Belaid's murder was far from the first headline-grabbing act of violence in Tunisia. On Sept. 14, the U.S. Embassy in Tunis was attacked shortly after the assault on the U.S. mission in Benghazi. Since then, Tunisian politicians of all stripes have been subjected to attacks. Abdelfattah Mourou, a vice president of al-Nahda who is generally considered a moderate Islamist, was assaulted by ultraconservative Muslims on at least two occasions. Members of the country's biggest trade union, the UGTT, have been attacked by al-Nahda supporters belonging to a group called the "Committee to Protect the Revolution." There have also been numerous attacks on artists and journalists, allegedly by violent Islamists. At the same time, dozens of historic shrines across the country have been torched, with some alleging that the attacks were carried out by Salafis (although one Salafi leader, Abou Ayadh Al-Tounsi, recently denied Salafi involvement in either the Sufi shrine burnings or the U.S. Embassy attack).
These incidents, capped by the killing of Belaid, all call into question the Tunisian government's ability to maintain security. A large part of the problem is that Tunisia's security forces, which once served as an integral part of Ben Ali's police state, have not been reformed. At a recent conference on police reform organized by civil society groups, many complained that the state's security responsibilities have been deferred to "Committees to Protect the Revolution," and other pseudo-militia groups -- an allegation similar to that made by Belaid in his final TV appearance.
Meanwhile, it is unclear how much control the government actually has over the security forces. Interior Minister Ali Laareyedh, an al-Nahda member who himself was imprisoned and tortured in the building where he now works, has seemingly not been able or willing to clean house. It's one of the main grievances against the new government: It is no accident that Tunisians chose to vent their rage at Belaid's death by protesting in front of the Interior Ministry as well as police stations around the country.
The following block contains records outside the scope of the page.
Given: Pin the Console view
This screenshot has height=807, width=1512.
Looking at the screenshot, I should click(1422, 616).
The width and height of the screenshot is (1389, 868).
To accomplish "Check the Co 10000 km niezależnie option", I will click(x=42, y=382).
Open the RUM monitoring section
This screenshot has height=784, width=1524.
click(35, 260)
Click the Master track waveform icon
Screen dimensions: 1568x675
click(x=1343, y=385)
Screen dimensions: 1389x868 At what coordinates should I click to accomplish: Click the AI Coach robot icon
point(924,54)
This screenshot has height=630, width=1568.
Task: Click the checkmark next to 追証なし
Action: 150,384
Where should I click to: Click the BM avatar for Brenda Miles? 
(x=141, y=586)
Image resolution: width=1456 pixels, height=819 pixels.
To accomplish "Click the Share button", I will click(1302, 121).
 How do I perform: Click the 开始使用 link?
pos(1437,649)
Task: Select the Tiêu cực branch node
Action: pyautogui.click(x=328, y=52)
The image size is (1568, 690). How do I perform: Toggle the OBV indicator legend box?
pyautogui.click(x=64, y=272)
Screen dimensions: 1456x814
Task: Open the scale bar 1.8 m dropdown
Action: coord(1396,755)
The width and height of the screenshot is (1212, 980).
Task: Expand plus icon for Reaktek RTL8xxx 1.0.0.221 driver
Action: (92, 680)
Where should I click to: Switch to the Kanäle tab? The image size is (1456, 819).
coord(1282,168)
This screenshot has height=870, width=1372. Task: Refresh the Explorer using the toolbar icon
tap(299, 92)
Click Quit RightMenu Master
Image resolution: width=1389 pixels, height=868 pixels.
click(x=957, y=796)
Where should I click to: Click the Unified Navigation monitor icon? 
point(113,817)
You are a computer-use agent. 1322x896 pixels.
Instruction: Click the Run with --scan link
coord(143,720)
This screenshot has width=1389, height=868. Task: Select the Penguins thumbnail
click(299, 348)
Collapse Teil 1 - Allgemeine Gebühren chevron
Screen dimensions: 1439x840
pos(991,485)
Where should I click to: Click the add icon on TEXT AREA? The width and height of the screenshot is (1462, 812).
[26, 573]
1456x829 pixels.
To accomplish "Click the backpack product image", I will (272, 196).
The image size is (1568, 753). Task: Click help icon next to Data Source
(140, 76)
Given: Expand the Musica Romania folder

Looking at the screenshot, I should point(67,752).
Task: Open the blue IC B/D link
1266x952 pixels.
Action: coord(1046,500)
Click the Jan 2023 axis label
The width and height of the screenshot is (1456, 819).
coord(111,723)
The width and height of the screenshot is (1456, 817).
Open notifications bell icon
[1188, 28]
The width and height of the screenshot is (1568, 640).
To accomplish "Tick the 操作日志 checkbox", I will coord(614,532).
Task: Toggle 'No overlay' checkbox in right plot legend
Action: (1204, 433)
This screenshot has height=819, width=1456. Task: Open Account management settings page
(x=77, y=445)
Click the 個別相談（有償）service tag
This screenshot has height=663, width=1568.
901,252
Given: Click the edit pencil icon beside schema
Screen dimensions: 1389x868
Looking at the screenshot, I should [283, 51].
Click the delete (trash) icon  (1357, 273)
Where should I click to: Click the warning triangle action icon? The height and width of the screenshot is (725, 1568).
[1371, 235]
The angry protests also highlight a broader discontent among Tunisians. Unemployment is still higher than it was prior to the revolution, hovering around 20 percent. The families of those who were killed during the protests that led to Ben Ali's overthrow still demand justice for those responsible. The Constituent Assembly, elected in October 2011 and tasked with writing a new constitution, regularly holds sessions with less than half of its relatively well-paid members in attendance. Given the widespread frustration, Belaid's death may well be a tipping point for Tunisia.
In the aftermath of Belaid's death, whoever emerges in the driver's seat in Tunis will find themselves under more pressure to meet Tunisians' demands. Rached Ghannouchi, al-Nahda's leader, felt obliged to deny his party's involvement in the killing, telling Reuters, "Is it possible that the ruling party could carry out this assassination when it would disrupt investment and tourism?"
While many will expect the powers that be in Tunis to investigate this crime and punish those responsible for Belaid's death, the anger on the street is clearly about much more than just one political assassination. The credibility of the revolution itself is on the line.